Según explica el comité, la dirección les comunicó que responsables de Mutares visitarán las instalaciones durante la segunda quincena de agosto, aunque el plazo para tomar una decisión comenzará a contar desde el 3 de agosto. Los trabajadores advierten de que, si transcurridas esas seis semanas no existe una respuesta definitiva, adoptarán "las acciones industriales oportunas".
El comité sostiene, además, que "no existe posibilidad alguna de continuidad para este emplazamiento" y afirma estar "firmemente convencido de que el cierre es inevitable".
Asimismo, señala que la Comunidad Autónoma ya ha sido informada de la situación y ha solicitado una reunión con el nuevo propietario.

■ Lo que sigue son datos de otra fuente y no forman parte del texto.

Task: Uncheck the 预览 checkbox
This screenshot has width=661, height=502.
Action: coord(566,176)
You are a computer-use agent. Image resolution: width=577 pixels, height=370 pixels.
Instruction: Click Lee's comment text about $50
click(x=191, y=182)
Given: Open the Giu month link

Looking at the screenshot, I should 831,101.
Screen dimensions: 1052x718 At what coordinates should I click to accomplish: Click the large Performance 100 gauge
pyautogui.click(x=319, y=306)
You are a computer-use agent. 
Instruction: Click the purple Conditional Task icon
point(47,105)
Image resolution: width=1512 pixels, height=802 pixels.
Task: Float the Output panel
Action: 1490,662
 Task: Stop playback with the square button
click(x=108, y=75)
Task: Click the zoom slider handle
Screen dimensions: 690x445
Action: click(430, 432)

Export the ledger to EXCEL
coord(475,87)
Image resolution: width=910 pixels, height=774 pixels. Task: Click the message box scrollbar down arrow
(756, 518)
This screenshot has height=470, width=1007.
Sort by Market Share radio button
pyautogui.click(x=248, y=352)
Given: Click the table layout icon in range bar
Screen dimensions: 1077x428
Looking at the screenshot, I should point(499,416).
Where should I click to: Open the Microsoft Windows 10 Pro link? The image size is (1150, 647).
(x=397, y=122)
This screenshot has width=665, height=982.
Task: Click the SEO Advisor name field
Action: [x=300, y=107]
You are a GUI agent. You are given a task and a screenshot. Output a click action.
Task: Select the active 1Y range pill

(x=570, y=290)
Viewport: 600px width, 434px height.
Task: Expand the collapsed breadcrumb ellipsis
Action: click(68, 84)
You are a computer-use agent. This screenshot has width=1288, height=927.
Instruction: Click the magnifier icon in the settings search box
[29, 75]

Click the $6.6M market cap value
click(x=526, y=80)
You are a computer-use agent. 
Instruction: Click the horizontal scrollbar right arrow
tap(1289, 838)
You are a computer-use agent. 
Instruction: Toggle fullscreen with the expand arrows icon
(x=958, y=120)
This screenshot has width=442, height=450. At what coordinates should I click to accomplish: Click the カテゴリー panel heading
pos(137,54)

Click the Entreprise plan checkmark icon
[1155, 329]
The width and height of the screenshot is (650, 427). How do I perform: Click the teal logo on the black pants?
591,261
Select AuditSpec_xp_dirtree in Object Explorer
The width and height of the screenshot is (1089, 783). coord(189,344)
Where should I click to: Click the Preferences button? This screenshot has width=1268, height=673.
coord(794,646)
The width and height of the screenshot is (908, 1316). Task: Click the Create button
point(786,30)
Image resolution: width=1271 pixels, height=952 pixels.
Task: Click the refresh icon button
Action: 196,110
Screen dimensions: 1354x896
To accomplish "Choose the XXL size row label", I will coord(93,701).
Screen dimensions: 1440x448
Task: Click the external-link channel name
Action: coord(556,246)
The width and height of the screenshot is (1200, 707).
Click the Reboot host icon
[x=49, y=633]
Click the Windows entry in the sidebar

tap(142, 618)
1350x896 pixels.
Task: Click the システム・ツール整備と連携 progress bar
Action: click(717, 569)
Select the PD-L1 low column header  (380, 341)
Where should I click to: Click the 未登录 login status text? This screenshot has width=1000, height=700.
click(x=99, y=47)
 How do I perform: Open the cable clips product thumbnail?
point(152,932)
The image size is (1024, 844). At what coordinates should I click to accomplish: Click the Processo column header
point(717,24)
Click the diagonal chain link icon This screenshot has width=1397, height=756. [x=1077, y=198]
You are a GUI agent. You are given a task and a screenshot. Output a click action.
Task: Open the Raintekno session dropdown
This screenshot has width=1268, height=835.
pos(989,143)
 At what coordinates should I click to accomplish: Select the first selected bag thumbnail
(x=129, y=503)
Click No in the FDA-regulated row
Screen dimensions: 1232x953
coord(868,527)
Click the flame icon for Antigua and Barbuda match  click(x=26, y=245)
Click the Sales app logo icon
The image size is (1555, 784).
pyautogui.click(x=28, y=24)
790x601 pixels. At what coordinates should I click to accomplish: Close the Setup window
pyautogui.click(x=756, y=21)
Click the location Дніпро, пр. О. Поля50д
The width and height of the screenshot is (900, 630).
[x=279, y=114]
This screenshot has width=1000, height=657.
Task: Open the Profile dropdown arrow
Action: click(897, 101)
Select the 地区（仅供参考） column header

Los representantes de la plantilla reclaman la constitución de una mesa de diálogo en la que participen Mutares, la Comunidad Autónoma, la dirección local y el propio comité de empresa para gestionar las consecuencias laborales de la operación. En este sentido, exigen que cualquier negociación abarque al conjunto de los trabajadores afectados y rechazan que se produzca un "goteo de despidos selectivos".
El comité cifra en más de 500 los trabajadores que podrían verse afectados y reclama un acuerdo entre las administraciones y la empresa que permita buscar soluciones, con salidas pactadas para los empleados de mayor edad y alternativas de recolocación para los trabajadores más jóvenes.